_WHAT TO PRODUCE_
Please write out exactly the lines of the data below from the line holding "Start [menuitem] (1303, 74)" through the line holding "Identify the click", and leave out the rest.

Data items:
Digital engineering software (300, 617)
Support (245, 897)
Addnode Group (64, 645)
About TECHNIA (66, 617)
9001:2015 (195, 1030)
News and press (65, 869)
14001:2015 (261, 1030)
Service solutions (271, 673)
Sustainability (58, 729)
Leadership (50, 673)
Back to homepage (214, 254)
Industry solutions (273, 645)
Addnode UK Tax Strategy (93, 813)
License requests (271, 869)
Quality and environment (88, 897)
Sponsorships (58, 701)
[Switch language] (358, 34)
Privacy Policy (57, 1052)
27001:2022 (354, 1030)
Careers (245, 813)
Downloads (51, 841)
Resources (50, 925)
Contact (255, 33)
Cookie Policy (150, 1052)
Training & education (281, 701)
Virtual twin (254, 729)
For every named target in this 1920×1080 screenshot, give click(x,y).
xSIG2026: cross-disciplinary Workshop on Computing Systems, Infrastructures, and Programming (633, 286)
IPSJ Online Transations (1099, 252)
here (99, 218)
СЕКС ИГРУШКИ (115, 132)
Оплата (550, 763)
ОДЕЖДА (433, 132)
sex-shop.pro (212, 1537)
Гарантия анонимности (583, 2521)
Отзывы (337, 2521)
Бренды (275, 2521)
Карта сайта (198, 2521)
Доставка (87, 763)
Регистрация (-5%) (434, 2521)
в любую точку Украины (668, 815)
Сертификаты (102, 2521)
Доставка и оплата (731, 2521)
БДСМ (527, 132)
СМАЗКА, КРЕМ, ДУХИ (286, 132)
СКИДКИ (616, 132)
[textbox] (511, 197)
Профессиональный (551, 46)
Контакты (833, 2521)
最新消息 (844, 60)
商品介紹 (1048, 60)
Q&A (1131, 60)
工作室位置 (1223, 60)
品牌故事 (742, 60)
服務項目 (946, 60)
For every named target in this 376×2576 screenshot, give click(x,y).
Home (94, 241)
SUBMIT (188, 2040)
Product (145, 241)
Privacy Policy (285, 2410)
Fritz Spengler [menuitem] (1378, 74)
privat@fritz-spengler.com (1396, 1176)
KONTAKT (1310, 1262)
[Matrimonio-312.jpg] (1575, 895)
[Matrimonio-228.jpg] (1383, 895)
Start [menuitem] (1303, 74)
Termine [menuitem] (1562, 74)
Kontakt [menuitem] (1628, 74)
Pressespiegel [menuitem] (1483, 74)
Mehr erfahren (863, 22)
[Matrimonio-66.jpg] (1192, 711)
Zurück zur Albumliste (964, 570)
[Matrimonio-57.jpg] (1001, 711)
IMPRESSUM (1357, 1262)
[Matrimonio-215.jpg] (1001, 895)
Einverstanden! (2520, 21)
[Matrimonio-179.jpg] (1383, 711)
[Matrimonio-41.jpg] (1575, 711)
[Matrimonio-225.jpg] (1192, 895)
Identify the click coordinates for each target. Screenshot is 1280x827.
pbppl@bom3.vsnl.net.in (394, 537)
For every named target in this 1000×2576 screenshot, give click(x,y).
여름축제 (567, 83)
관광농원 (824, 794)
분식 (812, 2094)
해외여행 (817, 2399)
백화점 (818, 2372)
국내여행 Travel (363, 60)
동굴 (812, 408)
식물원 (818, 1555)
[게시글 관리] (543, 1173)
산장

_TASK RESULT_
Start [menuitem] (1303, 74)
Termine [menuitem] (1562, 74)
Kontakt [menuitem] (1628, 74)
Pressespiegel [menuitem] (1483, 74)
Mehr erfahren (863, 22)
[Matrimonio-66.jpg] (1192, 711)
Zurück zur Albumliste (964, 570)
[Matrimonio-57.jpg] (1001, 711)
IMPRESSUM (1357, 1262)
[Matrimonio-215.jpg] (1001, 895)
Einverstanden! (2520, 21)
[Matrimonio-179.jpg] (1383, 711)
[Matrimonio-41.jpg] (1575, 711)
[Matrimonio-225.jpg] (1192, 895)
Identify the click coordinates for each target. Screenshot is 1280x827.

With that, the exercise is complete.